Hi!
Can you please help me with this question....
Let P be a point on circumcircle of triangle ABC and perpendiculars PL, PM and PN are drawn on the lines through line segments BC, CA and AB respectively. Prove that the points L, M, N are collinear.

Monalisa

Assume, without loss of generality, that $P$ lies on the arc $AC$ (opposite to $B$). Now,

$\angle APC={180}^{\circ }-\angle B$ ( $ABCP$ cyclic quad)

But also $\angle NPL={180}^{\circ }-\angle B$ (the other angles in $NPLB$ are right angles)

so $\angle NPA=\angle CPL$.

Since $NAMP$ and $PMLC$ are cyclic quadrilaterals, we obtain

$\angle LMC=\angle LPC=\angle NPA=\angle NMA$

so $L$, $M$, $N$ collinear.

The line LMN is known as the Simson's line or pedal line of P.

Kerwin

Hi Kerwin!

Thanks for your help...I'd tried to solve it in another way, a bit long one, I would say.
________________________________________
Exercise task 1: In the geometry thread, what name is given to the line LMN?
The geometry thread and the listing that follows it are unrelated material.

Task data:
________________________________________
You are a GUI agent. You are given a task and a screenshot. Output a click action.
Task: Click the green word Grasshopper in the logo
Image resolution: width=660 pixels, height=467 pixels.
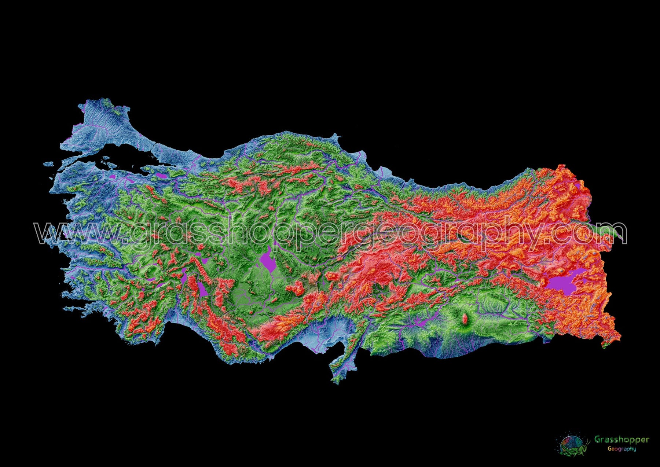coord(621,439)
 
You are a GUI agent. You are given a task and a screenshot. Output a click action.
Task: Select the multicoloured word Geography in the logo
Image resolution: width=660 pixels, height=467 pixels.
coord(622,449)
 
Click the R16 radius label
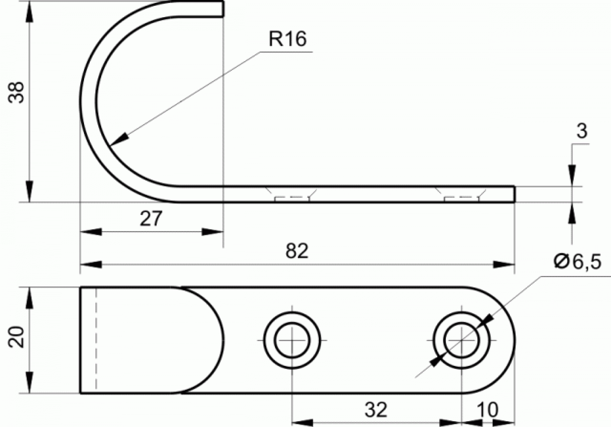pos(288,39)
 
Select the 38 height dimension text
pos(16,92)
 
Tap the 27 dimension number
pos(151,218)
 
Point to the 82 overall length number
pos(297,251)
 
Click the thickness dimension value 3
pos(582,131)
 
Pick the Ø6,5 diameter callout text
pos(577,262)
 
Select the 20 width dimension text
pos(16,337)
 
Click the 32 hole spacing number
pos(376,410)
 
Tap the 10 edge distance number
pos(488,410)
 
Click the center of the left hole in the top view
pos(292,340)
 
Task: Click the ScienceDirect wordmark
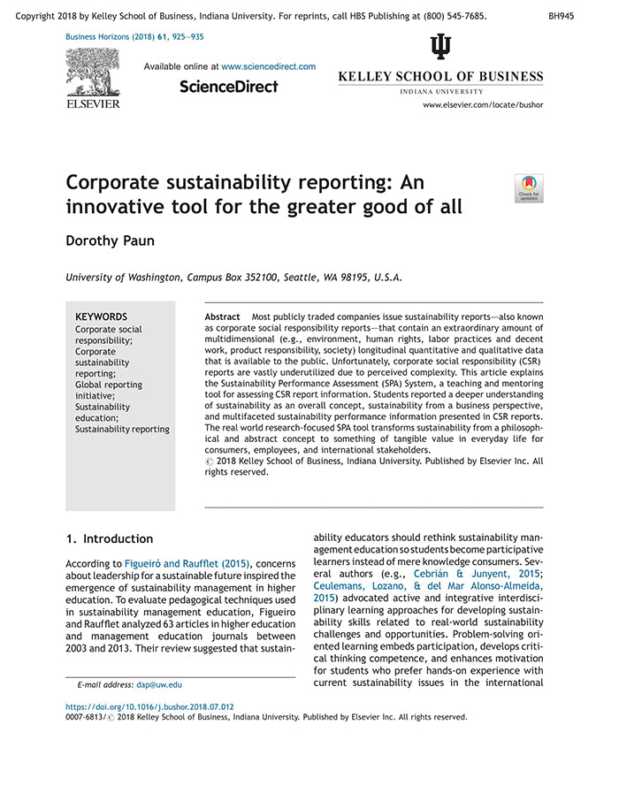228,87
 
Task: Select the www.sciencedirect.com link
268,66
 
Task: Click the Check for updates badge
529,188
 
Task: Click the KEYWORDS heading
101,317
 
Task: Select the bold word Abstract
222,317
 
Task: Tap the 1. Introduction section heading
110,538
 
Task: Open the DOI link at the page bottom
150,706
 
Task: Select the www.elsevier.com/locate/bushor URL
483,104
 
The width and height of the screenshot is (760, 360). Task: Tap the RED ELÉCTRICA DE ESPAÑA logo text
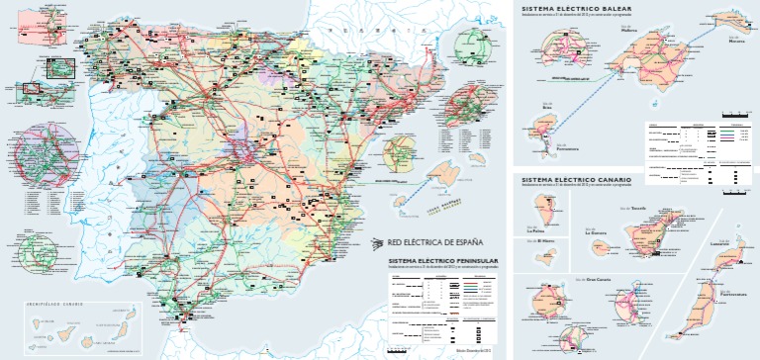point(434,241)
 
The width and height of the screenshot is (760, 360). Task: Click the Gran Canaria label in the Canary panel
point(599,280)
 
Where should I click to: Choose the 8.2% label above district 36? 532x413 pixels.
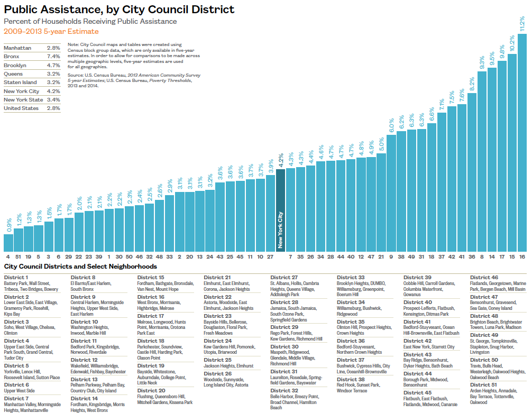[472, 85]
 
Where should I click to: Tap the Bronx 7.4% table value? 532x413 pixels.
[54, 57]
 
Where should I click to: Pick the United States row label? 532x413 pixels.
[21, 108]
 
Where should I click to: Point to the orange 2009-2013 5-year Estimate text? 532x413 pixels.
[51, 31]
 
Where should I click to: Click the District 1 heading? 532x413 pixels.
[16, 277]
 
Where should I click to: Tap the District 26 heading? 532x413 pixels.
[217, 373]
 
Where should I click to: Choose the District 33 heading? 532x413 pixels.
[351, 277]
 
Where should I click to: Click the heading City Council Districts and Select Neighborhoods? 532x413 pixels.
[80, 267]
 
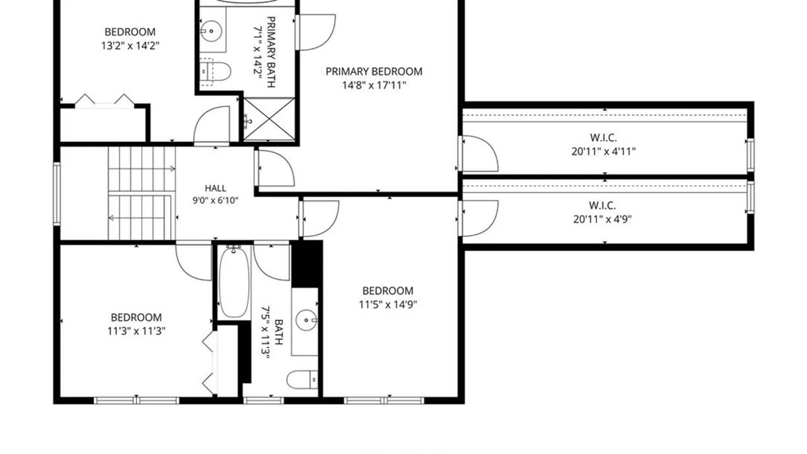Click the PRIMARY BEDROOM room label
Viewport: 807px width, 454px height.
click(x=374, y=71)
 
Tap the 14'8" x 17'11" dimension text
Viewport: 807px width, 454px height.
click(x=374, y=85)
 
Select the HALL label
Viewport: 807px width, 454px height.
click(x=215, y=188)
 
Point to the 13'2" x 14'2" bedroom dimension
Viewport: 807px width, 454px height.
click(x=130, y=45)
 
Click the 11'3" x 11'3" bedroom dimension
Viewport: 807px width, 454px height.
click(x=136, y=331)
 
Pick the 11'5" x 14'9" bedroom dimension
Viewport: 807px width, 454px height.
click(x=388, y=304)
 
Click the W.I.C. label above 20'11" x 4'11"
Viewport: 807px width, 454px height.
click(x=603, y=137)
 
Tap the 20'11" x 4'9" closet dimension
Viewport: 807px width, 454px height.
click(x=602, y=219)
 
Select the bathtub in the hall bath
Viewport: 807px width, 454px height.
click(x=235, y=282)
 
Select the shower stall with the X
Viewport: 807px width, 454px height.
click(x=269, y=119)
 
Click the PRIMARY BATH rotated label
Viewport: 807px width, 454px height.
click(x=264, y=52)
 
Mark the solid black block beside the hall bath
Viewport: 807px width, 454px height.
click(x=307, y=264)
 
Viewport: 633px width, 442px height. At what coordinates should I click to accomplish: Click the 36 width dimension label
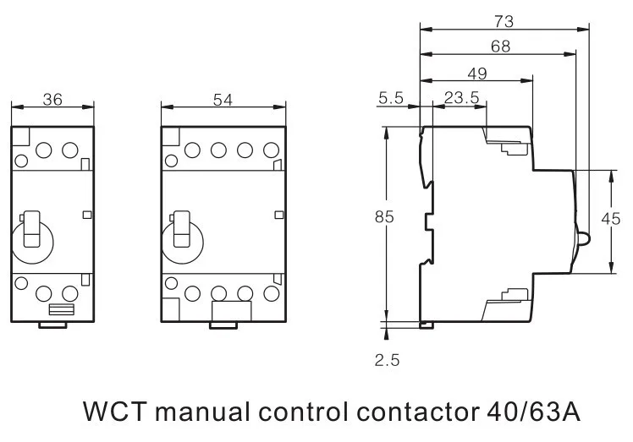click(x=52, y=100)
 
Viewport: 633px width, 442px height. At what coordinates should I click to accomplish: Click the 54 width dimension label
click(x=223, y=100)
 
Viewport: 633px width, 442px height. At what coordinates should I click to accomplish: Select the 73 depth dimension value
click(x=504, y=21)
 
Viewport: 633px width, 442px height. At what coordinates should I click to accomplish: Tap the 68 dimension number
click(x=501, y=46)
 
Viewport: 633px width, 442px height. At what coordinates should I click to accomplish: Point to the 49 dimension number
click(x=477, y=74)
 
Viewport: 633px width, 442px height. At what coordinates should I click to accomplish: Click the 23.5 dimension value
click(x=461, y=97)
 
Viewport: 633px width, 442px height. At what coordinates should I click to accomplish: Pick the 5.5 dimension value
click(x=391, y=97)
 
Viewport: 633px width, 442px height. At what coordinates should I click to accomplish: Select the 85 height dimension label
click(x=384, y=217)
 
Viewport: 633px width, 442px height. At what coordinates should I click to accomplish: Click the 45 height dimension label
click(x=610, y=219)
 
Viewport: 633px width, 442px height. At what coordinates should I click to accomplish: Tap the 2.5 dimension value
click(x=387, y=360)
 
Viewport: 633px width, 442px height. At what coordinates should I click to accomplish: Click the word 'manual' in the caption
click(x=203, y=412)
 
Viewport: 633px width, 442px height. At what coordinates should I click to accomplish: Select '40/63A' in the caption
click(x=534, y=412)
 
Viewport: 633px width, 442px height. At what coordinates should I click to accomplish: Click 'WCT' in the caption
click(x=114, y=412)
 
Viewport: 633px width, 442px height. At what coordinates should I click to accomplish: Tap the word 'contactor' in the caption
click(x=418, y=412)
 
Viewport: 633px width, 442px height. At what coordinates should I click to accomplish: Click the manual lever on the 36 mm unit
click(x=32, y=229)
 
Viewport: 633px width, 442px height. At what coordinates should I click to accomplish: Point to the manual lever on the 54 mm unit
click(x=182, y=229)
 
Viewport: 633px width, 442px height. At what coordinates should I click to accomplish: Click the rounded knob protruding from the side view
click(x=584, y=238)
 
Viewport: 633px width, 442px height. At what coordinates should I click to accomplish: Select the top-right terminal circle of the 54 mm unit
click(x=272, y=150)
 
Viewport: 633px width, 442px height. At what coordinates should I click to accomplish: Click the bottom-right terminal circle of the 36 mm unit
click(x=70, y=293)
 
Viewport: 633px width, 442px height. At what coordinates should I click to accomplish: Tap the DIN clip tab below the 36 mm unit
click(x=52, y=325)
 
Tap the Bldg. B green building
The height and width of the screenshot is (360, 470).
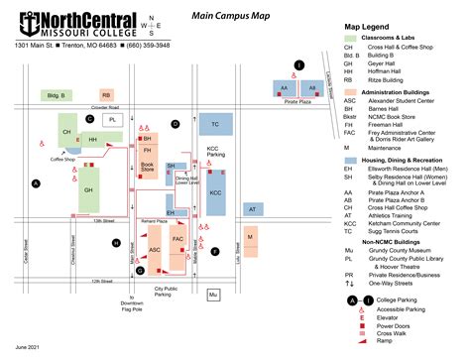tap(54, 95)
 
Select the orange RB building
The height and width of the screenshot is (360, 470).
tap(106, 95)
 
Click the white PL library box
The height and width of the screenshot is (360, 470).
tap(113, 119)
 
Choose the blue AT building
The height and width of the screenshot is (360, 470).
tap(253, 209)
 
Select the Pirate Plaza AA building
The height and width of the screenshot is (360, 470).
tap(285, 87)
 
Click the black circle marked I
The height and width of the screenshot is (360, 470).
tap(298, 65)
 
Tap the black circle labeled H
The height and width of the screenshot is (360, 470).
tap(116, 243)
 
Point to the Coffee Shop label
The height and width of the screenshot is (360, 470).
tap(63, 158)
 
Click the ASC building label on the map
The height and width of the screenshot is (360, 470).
________________________________________
Exercise task 2: Convert the lines of the listing from the one containing "Click the 32 hole spacing number" through the one containing "click(x=374, y=71)", both included, into a JSON list of strings with one string per line, skipping blank lines and leaving out the pictures.

Solution 1: The Simson's line or pedal line of P.

Solution 2:
[
  "Click the 32 hole spacing number",
  "pos(376,410)",
  "Tap the 10 edge distance number",
  "pos(488,410)",
  "Click the center of the left hole in the top view",
  "pos(292,340)",
  "Task: Click the ScienceDirect wordmark",
  "228,87",
  "Task: Select the www.sciencedirect.com link",
  "268,66",
  "Task: Click the Check for updates badge",
  "529,188",
  "Task: Click the KEYWORDS heading",
  "101,317",
  "Task: Select the bold word Abstract",
  "222,317",
  "Task: Tap the 1. Introduction section heading",
  "110,538",
  "Task: Open the DOI link at the page bottom",
  "150,706",
  "Task: Select the www.elsevier.com/locate/bushor URL",
  "483,104",
  "The width and height of the screenshot is (760, 360). Task: Tap the RED ELÉCTRICA DE ESPAÑA logo text",
  "point(434,241)",
  "The width and height of the screenshot is (760, 360). Task: Click the Gran Canaria label in the Canary panel",
  "point(599,280)",
  "Where should I click to: Choose the 8.2% label above district 36? 532x413 pixels.",
  "[472, 85]",
  "Where should I click to: Tap the Bronx 7.4% table value? 532x413 pixels.",
  "[54, 57]",
  "Where should I click to: Pick the United States row label? 532x413 pixels.",
  "[21, 108]",
  "Where should I click to: Point to the orange 2009-2013 5-year Estimate text? 532x413 pixels.",
  "[51, 31]",
  "Where should I click to: Click the District 1 heading? 532x413 pixels.",
  "[16, 277]",
  "Where should I click to: Tap the District 26 heading? 532x413 pixels.",
  "[217, 373]",
  "Where should I click to: Choose the District 33 heading? 532x413 pixels.",
  "[351, 277]",
  "Where should I click to: Click the heading City Council Districts and Select Neighborhoods? 532x413 pixels.",
  "[80, 267]",
  "Click the PRIMARY BEDROOM room label",
  "Viewport: 807px width, 454px height.",
  "click(x=374, y=71)"
]